Data for this task:
**********
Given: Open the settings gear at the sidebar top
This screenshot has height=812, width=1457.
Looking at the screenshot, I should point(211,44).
**********
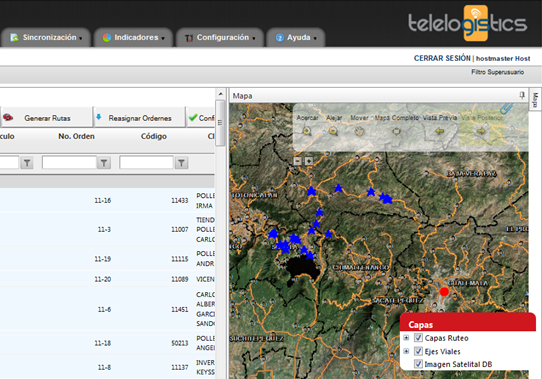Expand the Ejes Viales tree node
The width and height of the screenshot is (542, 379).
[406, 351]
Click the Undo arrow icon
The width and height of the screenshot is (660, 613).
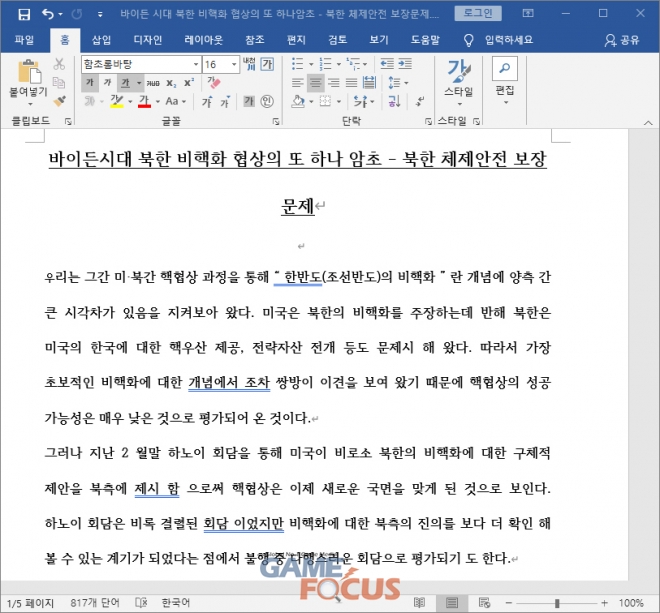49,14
**********
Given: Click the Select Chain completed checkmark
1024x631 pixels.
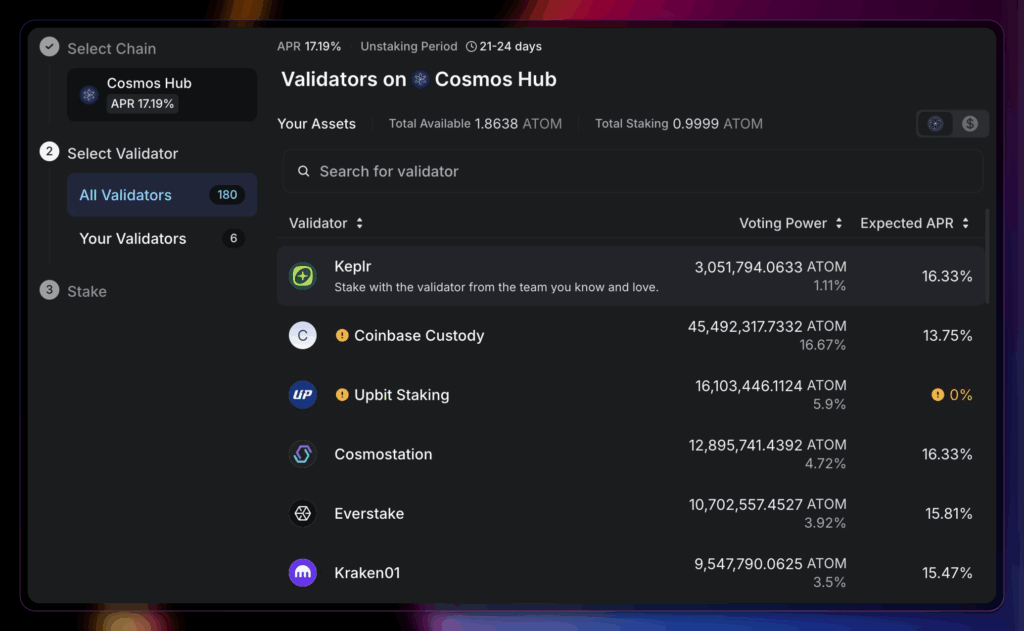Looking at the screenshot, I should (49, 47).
**********
What the task asks: In the listing, starting at the line containing "Given: Open the" and ending at the line containing "Looking at the screenshot, I should point(211,44).", swap "gear" for "cog". Give back only those lines, with nothing else changed.

Written solution:
Given: Open the settings cog at the sidebar top
This screenshot has height=812, width=1457.
Looking at the screenshot, I should point(211,44).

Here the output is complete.